As I packed to leave for college, the day I had dreamt of my entire school life was finally here. I would finally be away from home for the very first time. I had beads of nervousness on every part of my body and was uncertain whether I was honestly ready for this big step. The step of stepping out of my comfort zone and taking decisions on my own.
Hi, I am Parneet, a first-year student of literature at Ramjas College, University of Delhi. As I’ve almost completed the first chapter in my journey as a student in college, I want to share what my first year in college has been like. I know that I have struggled both mentally and physically in order to adjust myself to the “hyped up” atmosphere of the City and that has changed things in me. Being a freshman in college is one of the biggest transitions a young adult makes. “Responsibility, Maturity, Exposure, Self-dependence, Decision-making power”, almost everyone in my life has linked these words with stepping towards a new phase of life. When I entered college the first day for orientation, it was then that one of my department professors told us how this would be hard, how there will be times when we would have to make quick decisions, and how there will be complicated situations to deal with. And I eventually experienced that. I joined the literary society of my college but couldn’t cope up with my studies and the society work. Everything seemed so new.

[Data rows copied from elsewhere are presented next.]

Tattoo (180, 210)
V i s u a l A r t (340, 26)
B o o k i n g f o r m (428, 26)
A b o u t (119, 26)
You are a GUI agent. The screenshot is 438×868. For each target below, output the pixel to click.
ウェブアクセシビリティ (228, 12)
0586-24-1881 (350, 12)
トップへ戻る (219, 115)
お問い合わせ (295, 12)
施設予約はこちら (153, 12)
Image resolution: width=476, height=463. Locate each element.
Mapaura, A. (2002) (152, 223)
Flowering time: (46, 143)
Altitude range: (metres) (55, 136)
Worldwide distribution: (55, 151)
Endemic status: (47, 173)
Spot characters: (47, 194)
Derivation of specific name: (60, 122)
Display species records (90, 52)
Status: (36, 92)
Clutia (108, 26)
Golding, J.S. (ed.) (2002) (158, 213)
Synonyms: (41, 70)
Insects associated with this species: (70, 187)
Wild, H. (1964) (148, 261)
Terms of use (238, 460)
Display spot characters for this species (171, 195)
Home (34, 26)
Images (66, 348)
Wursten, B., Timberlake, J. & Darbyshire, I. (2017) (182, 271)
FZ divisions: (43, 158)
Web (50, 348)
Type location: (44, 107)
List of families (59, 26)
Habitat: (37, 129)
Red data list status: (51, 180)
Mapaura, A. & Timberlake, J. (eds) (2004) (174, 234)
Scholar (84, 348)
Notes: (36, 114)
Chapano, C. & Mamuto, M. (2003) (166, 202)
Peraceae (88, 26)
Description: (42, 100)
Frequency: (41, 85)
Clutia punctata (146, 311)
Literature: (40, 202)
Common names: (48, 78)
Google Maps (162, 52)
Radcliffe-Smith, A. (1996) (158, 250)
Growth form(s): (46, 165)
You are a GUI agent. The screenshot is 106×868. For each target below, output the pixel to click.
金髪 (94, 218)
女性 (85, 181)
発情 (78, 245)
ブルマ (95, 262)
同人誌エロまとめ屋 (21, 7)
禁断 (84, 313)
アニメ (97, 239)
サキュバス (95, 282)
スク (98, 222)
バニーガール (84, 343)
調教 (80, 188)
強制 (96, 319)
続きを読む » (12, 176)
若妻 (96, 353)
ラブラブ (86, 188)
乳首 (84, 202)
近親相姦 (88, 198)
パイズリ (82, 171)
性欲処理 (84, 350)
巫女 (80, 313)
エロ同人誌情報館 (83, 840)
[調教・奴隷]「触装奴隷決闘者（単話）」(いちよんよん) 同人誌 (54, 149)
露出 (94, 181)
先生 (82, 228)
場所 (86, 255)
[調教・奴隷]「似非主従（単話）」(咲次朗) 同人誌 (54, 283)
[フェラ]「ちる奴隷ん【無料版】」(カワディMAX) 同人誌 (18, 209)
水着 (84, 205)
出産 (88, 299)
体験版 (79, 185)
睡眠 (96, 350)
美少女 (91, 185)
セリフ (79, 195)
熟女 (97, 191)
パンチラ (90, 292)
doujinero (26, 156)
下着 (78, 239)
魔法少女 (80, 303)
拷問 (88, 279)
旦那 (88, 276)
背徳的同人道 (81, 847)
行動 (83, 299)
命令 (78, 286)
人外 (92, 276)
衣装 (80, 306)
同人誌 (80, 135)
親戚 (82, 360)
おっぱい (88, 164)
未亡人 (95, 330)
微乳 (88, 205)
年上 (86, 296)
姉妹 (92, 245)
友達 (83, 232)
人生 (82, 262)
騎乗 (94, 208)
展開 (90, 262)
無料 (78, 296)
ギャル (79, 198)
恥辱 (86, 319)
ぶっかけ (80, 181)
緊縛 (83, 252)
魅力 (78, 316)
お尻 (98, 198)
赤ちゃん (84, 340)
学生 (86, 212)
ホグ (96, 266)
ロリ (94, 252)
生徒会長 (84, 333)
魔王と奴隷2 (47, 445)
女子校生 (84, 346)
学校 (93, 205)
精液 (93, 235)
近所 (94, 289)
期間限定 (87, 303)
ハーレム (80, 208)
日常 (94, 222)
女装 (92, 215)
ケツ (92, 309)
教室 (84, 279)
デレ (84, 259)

As I had always heard, exposure and growth are what we experience, I joined a Certificate course and that changed my aspiring career. From thinking about doing a Ph.D. in literary studies to inclining myself towards Journalism and TV Anchoring, I still stand undecided and everything around me confuses me about the choices I should make. From being an enthusiastic Punjabi girl, living in a comfort zone and always acting selflessly, to learning how to deduct and judge the true faces of people, who will be there and who won’t be, have made me someone else. Walking around with a handful of friends gave me confidence that I can still stay in the city of wonders and explore new arenas of being me and coping up with the world.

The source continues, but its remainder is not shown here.